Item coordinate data
(begin)

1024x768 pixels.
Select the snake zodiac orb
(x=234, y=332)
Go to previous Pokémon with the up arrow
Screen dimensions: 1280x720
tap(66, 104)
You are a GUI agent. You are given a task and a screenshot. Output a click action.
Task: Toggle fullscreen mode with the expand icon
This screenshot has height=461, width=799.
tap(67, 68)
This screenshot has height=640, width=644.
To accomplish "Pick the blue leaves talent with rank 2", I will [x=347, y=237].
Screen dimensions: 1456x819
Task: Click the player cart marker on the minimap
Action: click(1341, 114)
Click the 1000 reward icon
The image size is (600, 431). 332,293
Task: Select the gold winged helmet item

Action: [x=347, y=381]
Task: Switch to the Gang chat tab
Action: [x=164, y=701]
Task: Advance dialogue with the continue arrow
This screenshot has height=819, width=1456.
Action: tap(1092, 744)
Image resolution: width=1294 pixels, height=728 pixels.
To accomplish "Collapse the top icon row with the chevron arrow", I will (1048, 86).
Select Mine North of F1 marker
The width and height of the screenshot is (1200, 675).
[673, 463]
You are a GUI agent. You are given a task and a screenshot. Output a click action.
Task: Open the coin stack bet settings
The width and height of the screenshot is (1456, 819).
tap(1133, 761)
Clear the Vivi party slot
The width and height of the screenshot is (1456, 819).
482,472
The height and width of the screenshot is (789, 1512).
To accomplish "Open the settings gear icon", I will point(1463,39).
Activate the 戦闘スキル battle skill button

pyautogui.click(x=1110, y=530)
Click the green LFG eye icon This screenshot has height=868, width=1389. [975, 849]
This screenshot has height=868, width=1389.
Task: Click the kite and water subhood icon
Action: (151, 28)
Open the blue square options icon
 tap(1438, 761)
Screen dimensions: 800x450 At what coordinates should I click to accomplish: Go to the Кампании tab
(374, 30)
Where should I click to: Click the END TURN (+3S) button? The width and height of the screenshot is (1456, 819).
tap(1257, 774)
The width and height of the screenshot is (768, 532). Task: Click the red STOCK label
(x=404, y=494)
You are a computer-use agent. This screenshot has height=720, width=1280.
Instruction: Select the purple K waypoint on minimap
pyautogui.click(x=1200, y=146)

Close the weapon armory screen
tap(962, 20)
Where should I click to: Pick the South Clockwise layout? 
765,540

(end)

▶ [Goal] In the stretch from the line containing "You are a computer-use" through the end of the items, switch "waypoint" to "marker". Write out only those lines, leaving everything else unchanged.

▶ [Exercise answer]
You are a computer-use agent. This screenshot has height=720, width=1280.
Instruction: Select the purple K marker on minimap
pyautogui.click(x=1200, y=146)

Close the weapon armory screen
tap(962, 20)
Where should I click to: Pick the South Clockwise layout? 
765,540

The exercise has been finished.